Ответом были неловкие смешки.
– А теперь, – возвестила Салли, – прежде чем засучим рукава и приступим к серьезному делу – то есть трате денег, – наш обожаемый директор, наш мистер Чипе[16] Роберт Коновер хочет выступить с обращением. Роберт?..
Директор прокладывал путь к платформе из дальнего угла гостиной. Когда он начал произносить речь, Грейс особенно не слушала, понимая, что слова прозвучат вполне предсказуемые. Опять благодарности, снова напоминания, для какой цели собираются деньги, и разглагольствования на тему, как приятно, что работа учителей получила столь высокую оценку.
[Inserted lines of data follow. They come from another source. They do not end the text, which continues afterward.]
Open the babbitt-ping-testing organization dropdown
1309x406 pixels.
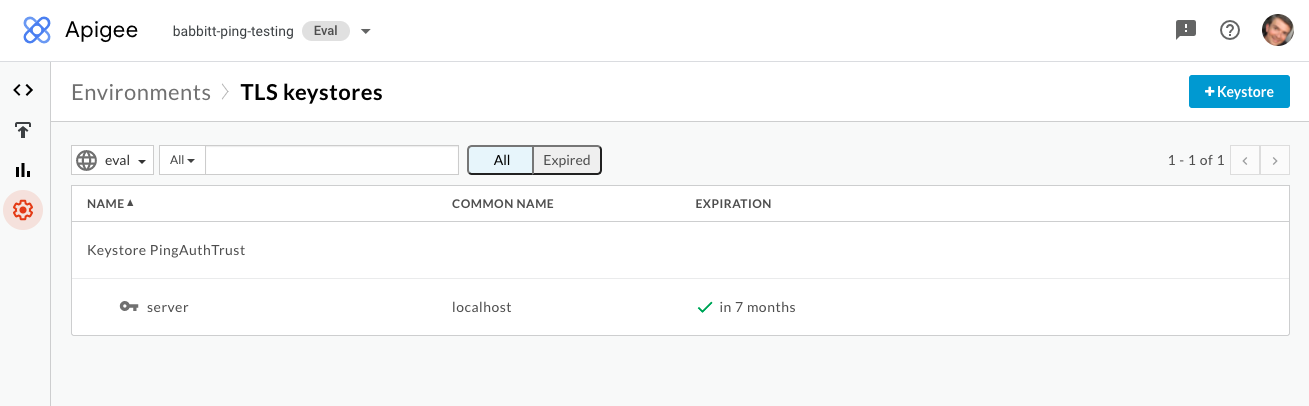(365, 31)
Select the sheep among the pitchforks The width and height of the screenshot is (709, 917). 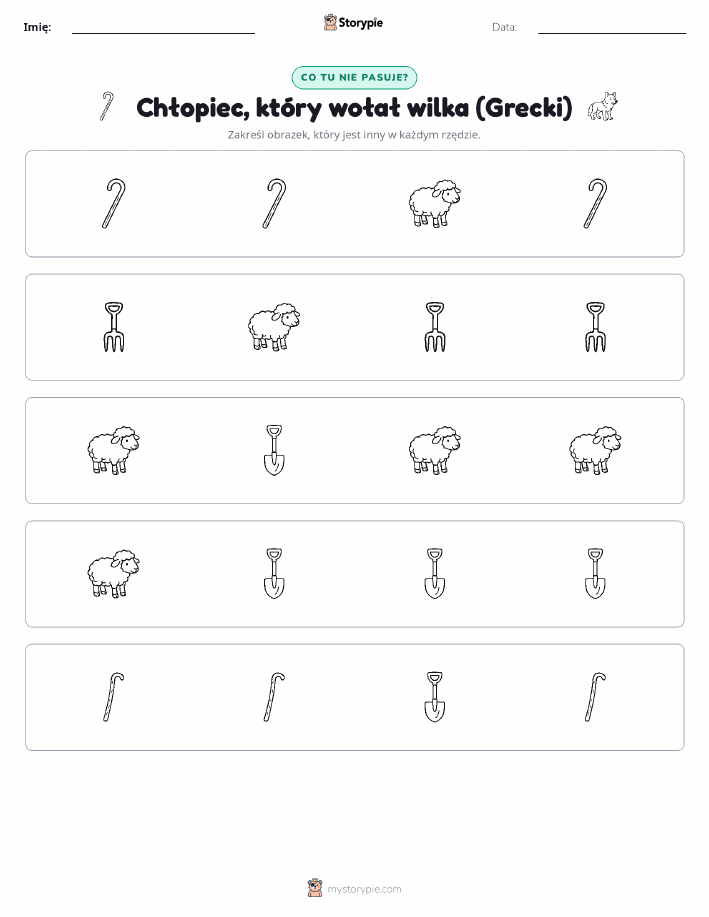tap(274, 327)
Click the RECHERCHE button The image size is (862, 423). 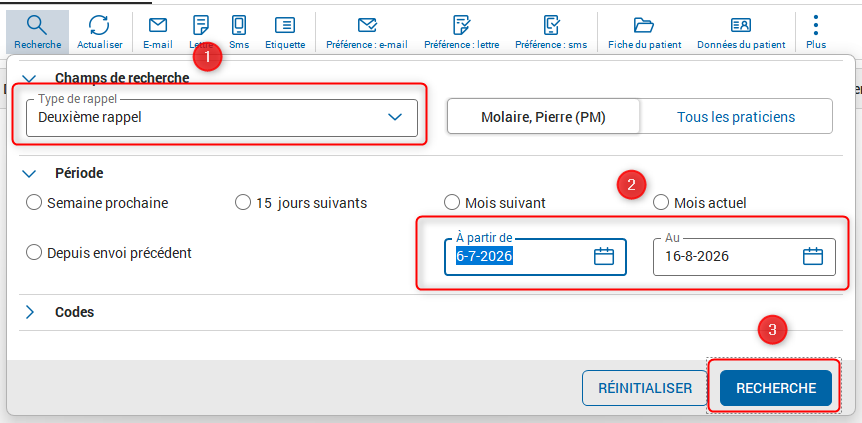click(776, 388)
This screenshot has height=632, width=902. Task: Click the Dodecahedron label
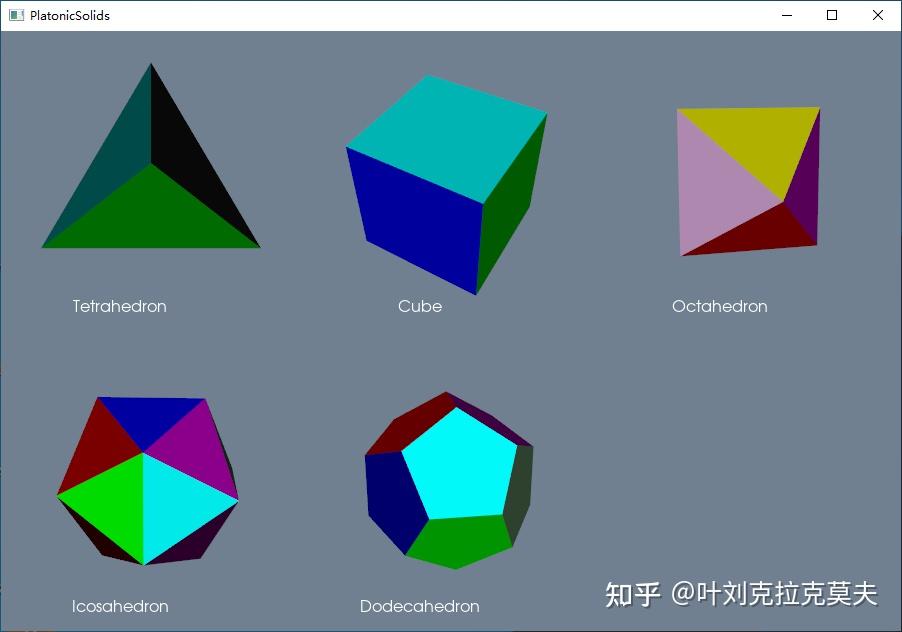[x=420, y=607]
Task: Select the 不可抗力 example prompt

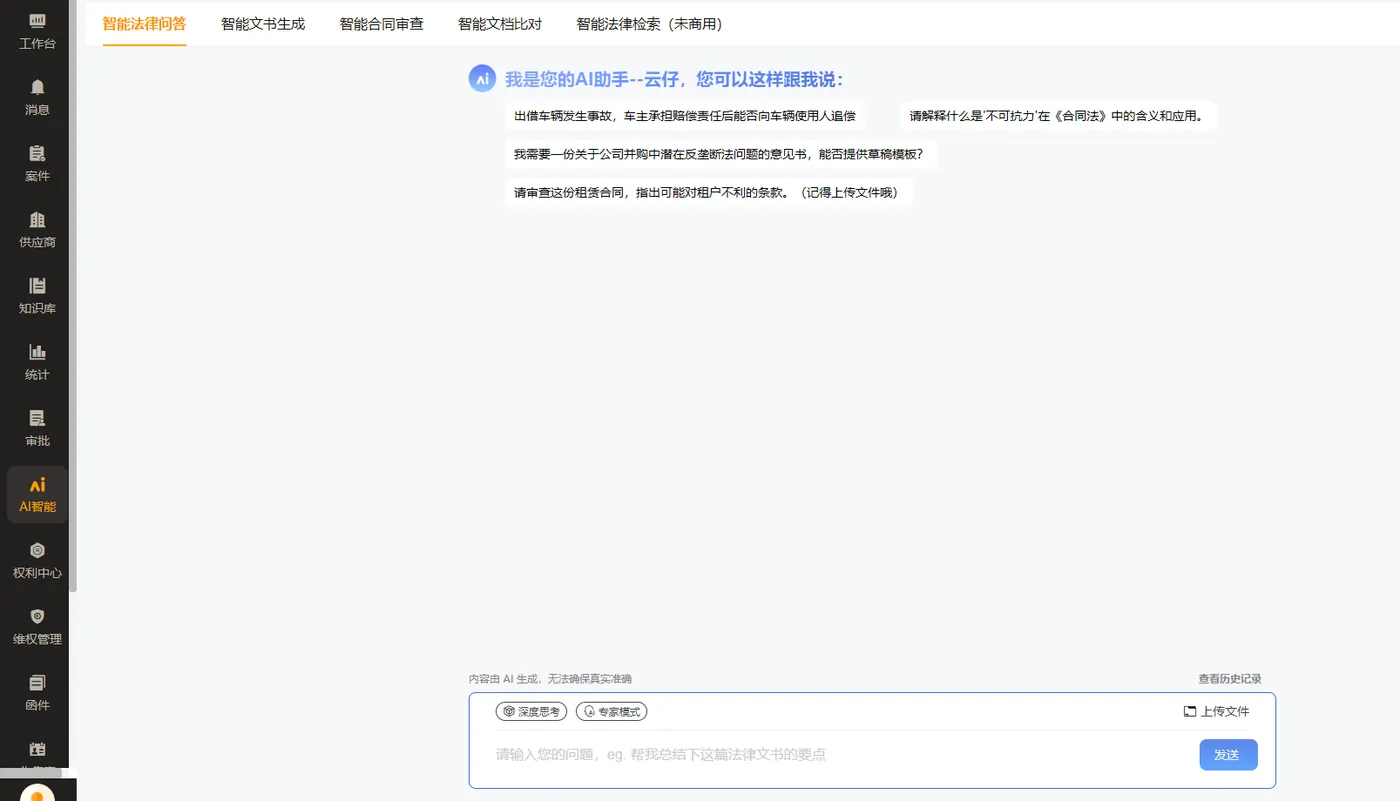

От скуки Грейс принялась глазеть по сторонам. Сильвия сидела рядом с ней за маленьким столиком. Перед ней наготове стоял ноутбук – Сильвии было поручено записывать ставки. Грейс посмотрела на экране время. Двадцать тридцать шесть. Джонатан не просто задерживался, а опаздывал, причем очень серьезно. Грейс прочесала взглядом толпу, для удобства мысленно поделив ее на сектора. Сначала справа налево, потом спереди назад. Джонатана среди гостей не оказалось. И в дверях его тоже не было видно. Тут в холл влетела маленькая группа, состоящая из опоздавших пар. Грейс признала в них родителей учеников младшей подготовительной группы. Джонатана с ними не было. Видно, вновь прибывшие все вместе начали праздновать торжественное событие заранее, в процессе чего напились до такой степени, что не заметили в холле вешалки. Припозднившиеся гости ввалились в гостиную в темных мехах и кашемире, смеясь над чем-то явно забавным, но не имеющим отношения к аукциону. Тут один мужчина наконец сообразил, куда они пришли и зачем, и велел остальным троим помалкивать. Между тем лифт за ними закрылся, а Джонатан все не шел.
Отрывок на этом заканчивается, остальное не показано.